- What to produce
Leaving pictures out, repeat word for word the line that has "Instruction: Click the mSupply logo in header" and each line that follows it to the end of the listing.

- Recorded information
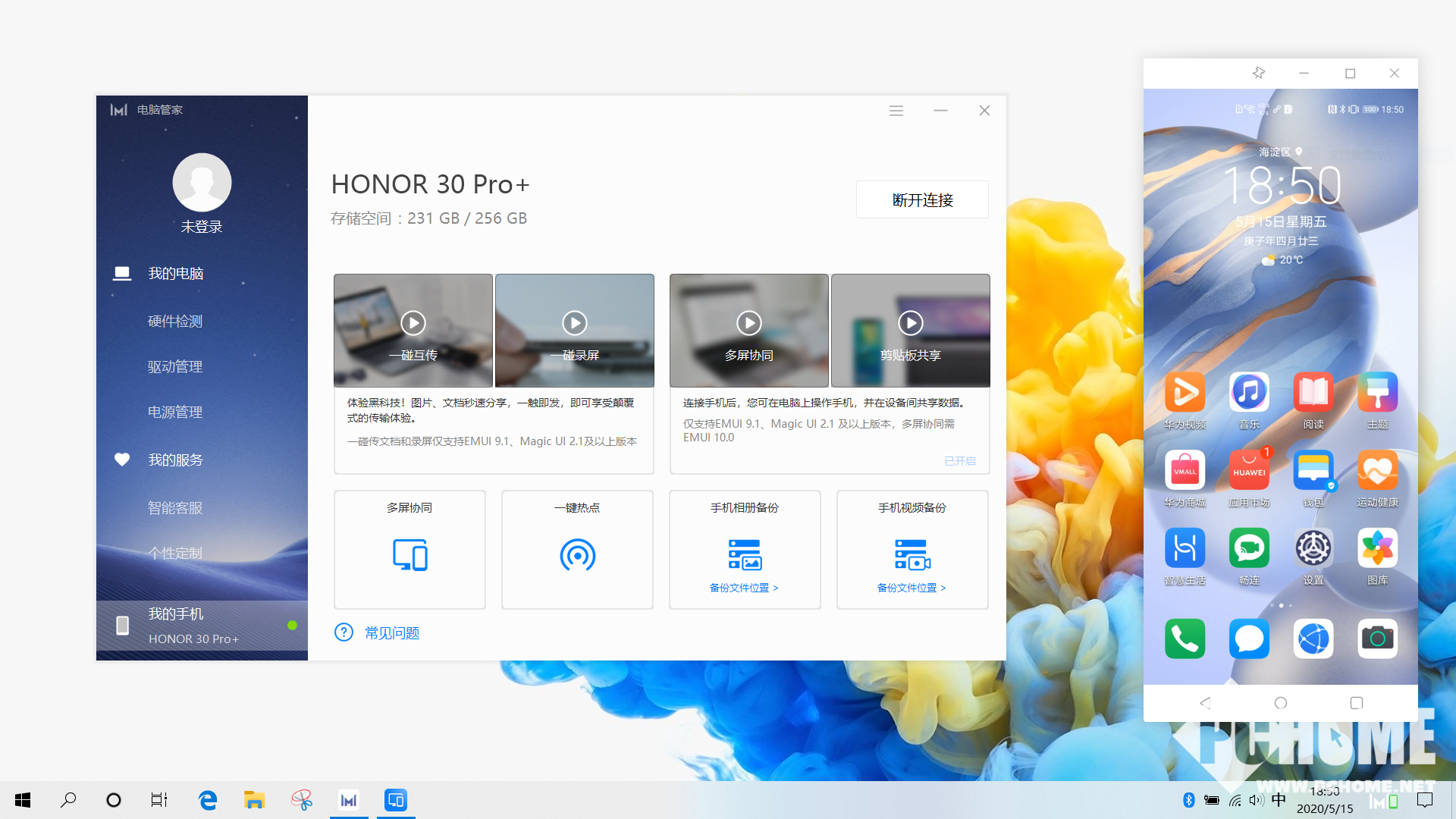The image size is (1456, 819).
Task: Open the multi-screen collaboration device icon
Action: tap(410, 555)
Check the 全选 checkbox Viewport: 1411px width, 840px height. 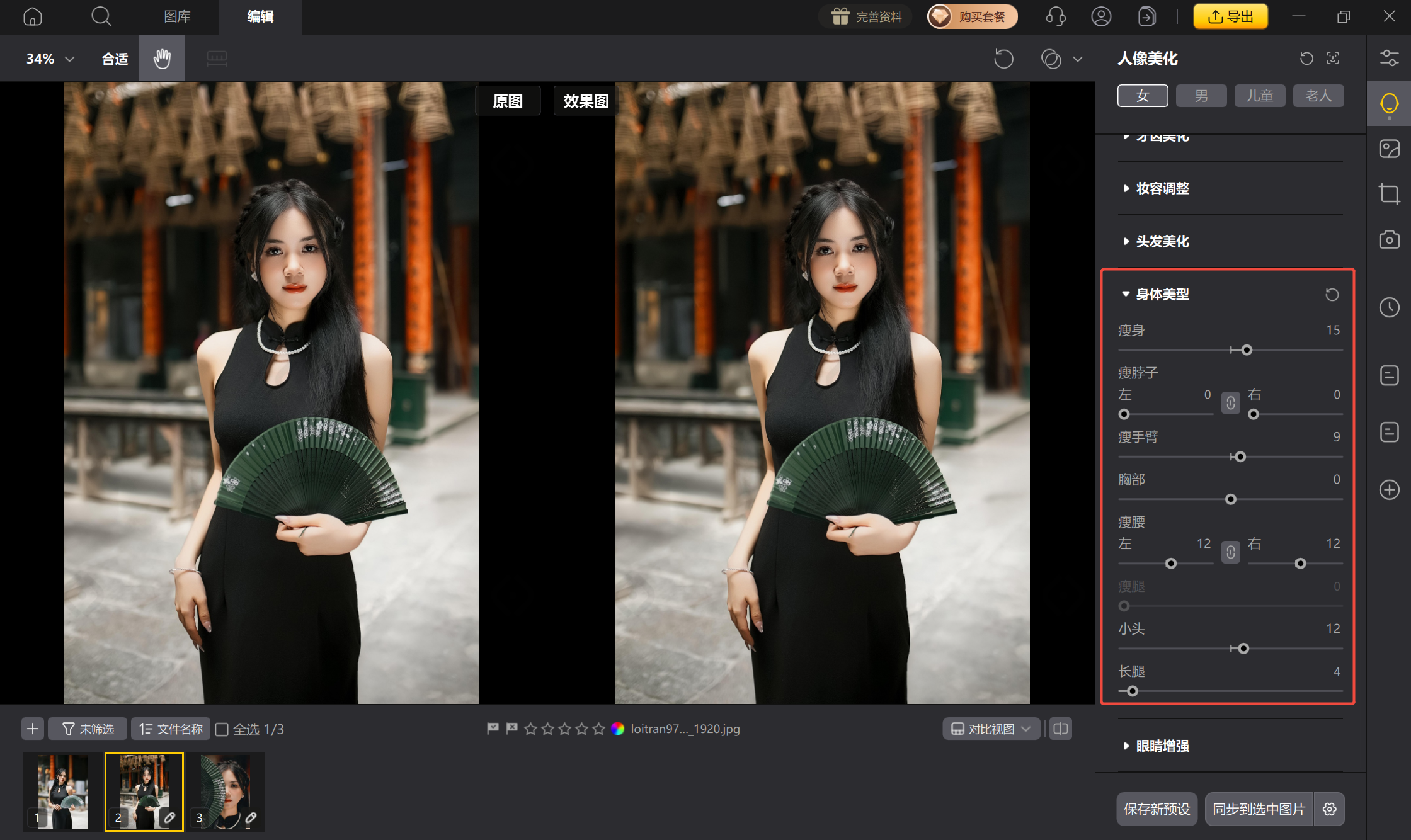coord(222,729)
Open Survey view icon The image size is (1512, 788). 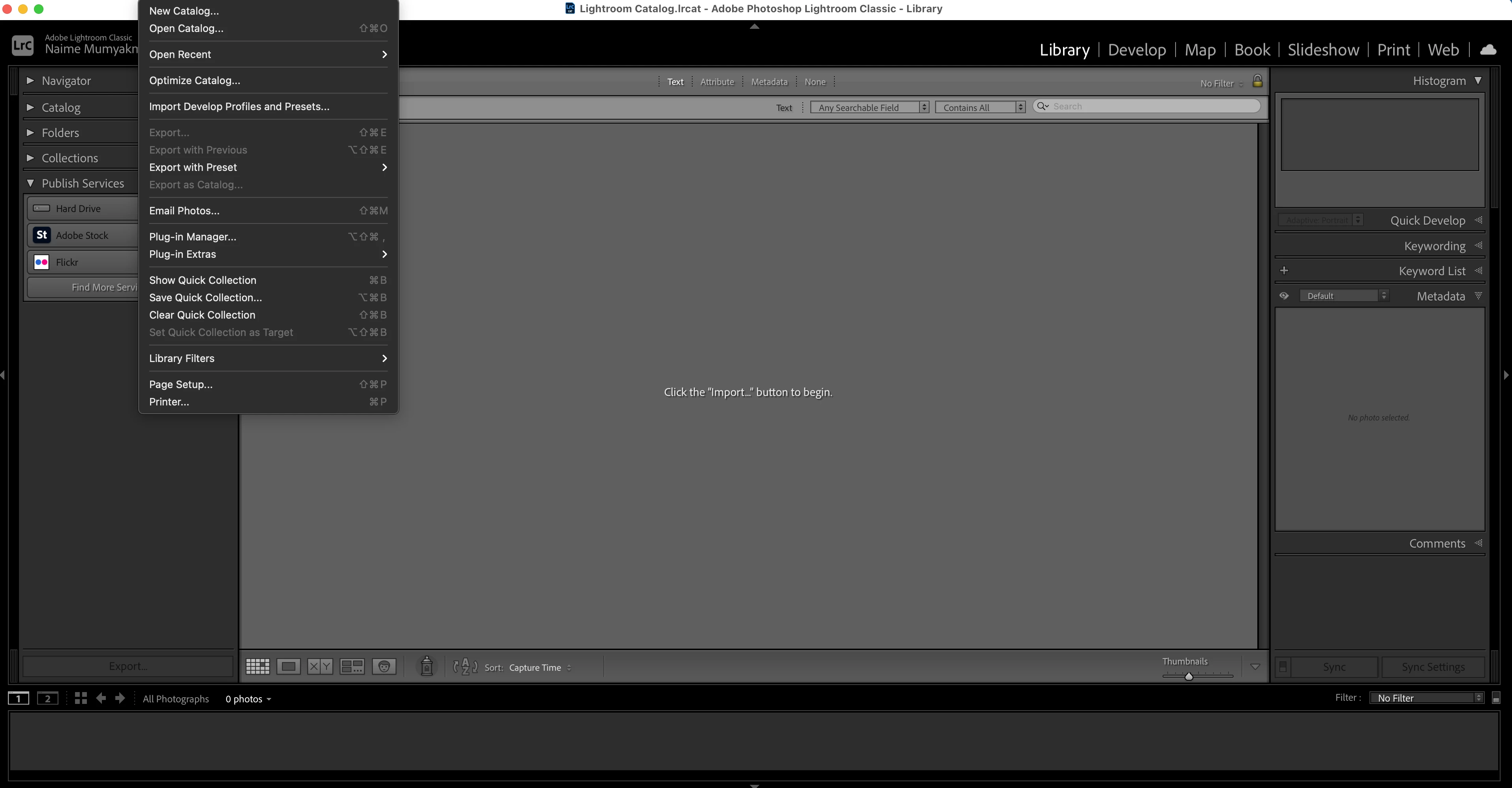tap(352, 666)
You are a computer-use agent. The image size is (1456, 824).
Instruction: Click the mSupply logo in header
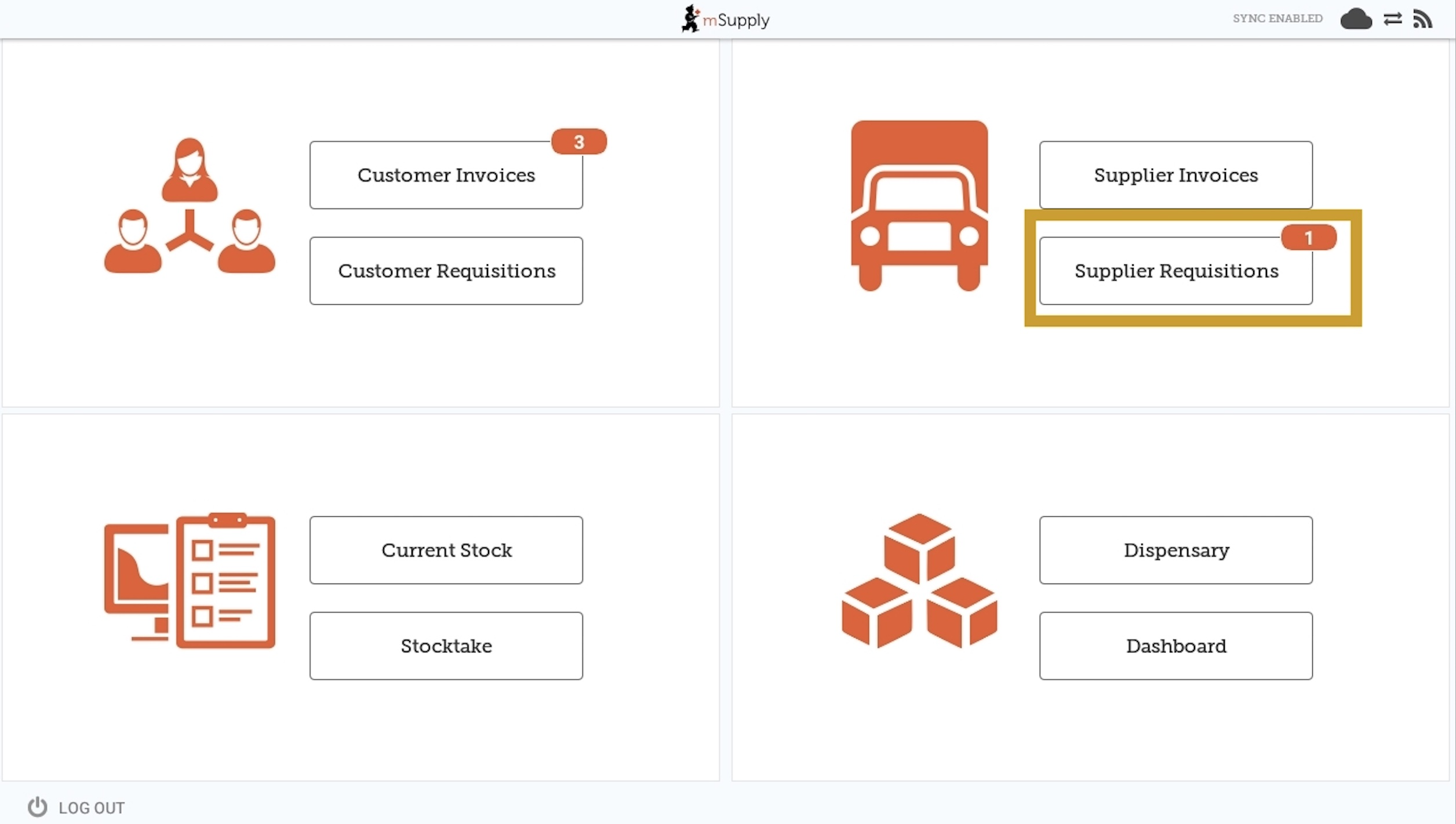725,19
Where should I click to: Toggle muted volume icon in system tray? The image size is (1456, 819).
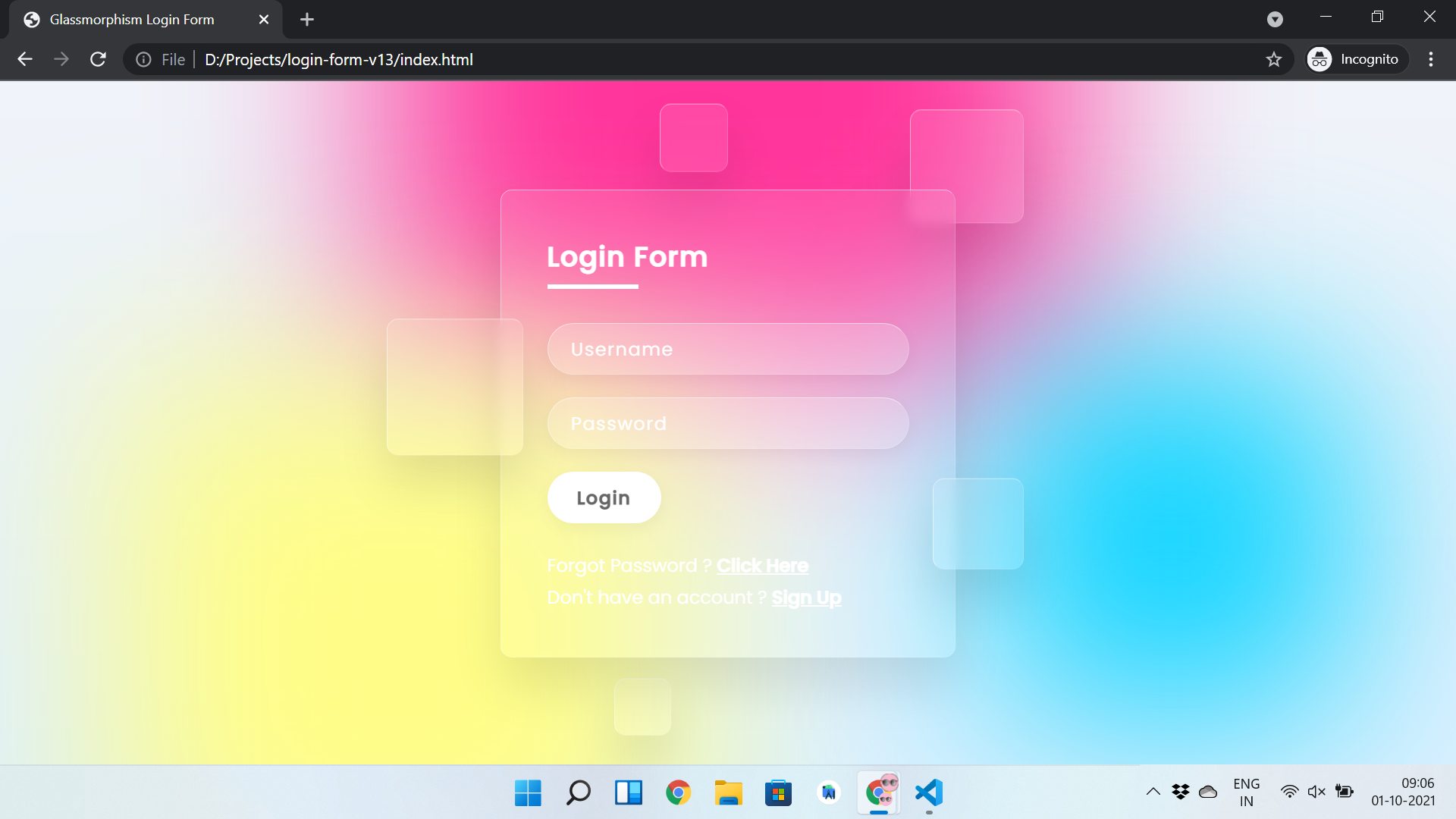click(1316, 792)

- Result
Instruction: Click the mSupply logo in header
725,19
Where should I click to: Toggle muted volume icon in system tray? The image size is (1456, 819).
click(1316, 792)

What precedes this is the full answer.